Friday, February 04, 2005

hUMOR For February 4th

********************************
Olympic Nurse

The famous Olympic skier Picabo Street (pronounced Peek-A-Boo) is not just an athlete ... she is now a nurse currently working at the Intensive Care Unit of a large metropolitan hospital. She is not permitted to answer the hospital telephones. It caused too much confusion when she would answer the phone and say, .
.
.
.
.
.
.
.
.
.
.
.
.
.
(here it comes!)
.
.
.
.
.
.
.
.
.
.
.
.
.
Picabo, ICU.
********************************
Thanks to LBS: Hillary stamp

The US Postal Service created a stamp with a picture of Senator Hillary Clinton to honor her achievements as the First Lady of our nation. In daily use it was shown that the stamp was not sticking to envelopes.

This enraged Senator Clinton, who demanded a full investigation. After a month of testing, a special presidential commission made the following findings:

The stamp was in perfect order. There was nothing wrong with the applied adhesive. People were spitting on the wrong side.

******************************************************

Thanks to J&G B --Stars Can Tell One Much...

Lone Ranger and Tonto

The Lone Ranger and Tonto went camping in the desert.
After they got their tent all set up, they fell sound asleep.

Some hours later, Tonto awakens The Lone Ranger and says, "Kemo Sabi, look towards sky, what you see?"

The Lone Ranger replies, "I see millions of stars.

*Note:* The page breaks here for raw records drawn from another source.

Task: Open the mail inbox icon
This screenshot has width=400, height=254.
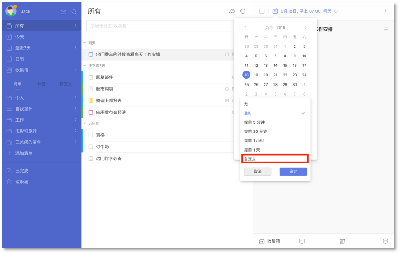Action: pyautogui.click(x=64, y=12)
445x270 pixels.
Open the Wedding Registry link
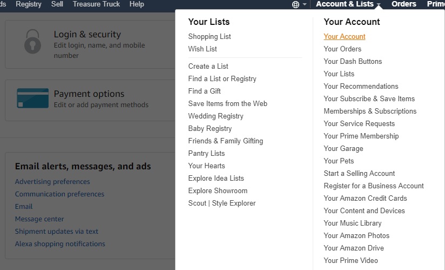tap(215, 116)
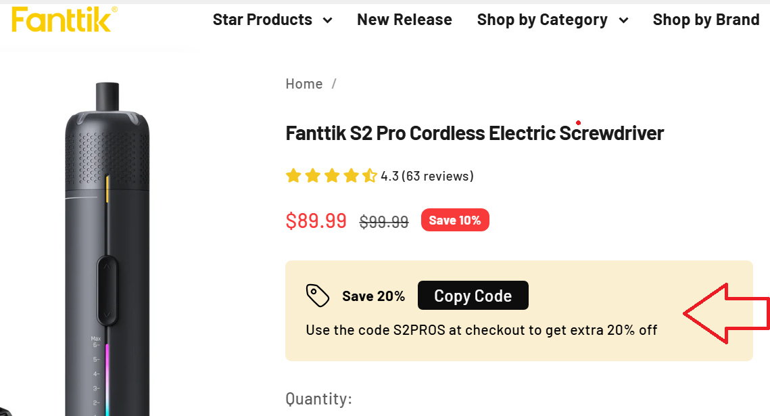Expand the Shop by Category chevron arrow
Viewport: 770px width, 416px height.
(x=623, y=20)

"What that tell you Kemo Sabi?" asks Tonto.

The Lone Ranger ponders for a minute, and eruditely says, "Tonto, my friend, astronomically speaking, it tells me there are millions of galaxies and potentially billions of planets. Astrologically, it tells me Saturn is in Leo. Time wise, it appears to be approximately a quarter past three in the morning.
Theologically, it's evident the Lord is all-powerful and we are small and insignificant. Meteorologically, it seems we will have a beautiful day tomorrow. What does it tell you, Tonto?"

Tonto is silent for a moment, then says, "Kemo Sabi, you dummy. Someone has stolen our tent."
********************************
After an hour of "Just a little more white, two squirts of blue, a dash of black, perhaps a tad more white," the paint store clerk got my gallon to the exact shade I wanted. With a sigh of relief, he pounded the lid on.
"Now what do I do if I need more paint?" I asked.
"Don't come back here," he begged.
********************************
One Sunday morning the pastor noticed little Johnny was staring up at the large plaque that hung in the foyer of the church. The young man of seven had been staring at the plaque for some time, so the pastor walked up and stood beside him and gazing up at the plaque he said quietly, "Good morning son."

"Good morning pastor," replied the young man not taking his eyes off the plaque. "Sir, what is this?" Johnny asked.

"Well son, these are all the people who have died in the service," replied the pastor. Soberly, they stood together staring up at the large plaque.

Little Johnny's voice barely broke the silence when he asked quietly, "Which one sir, the 8:30 or the 10:30?"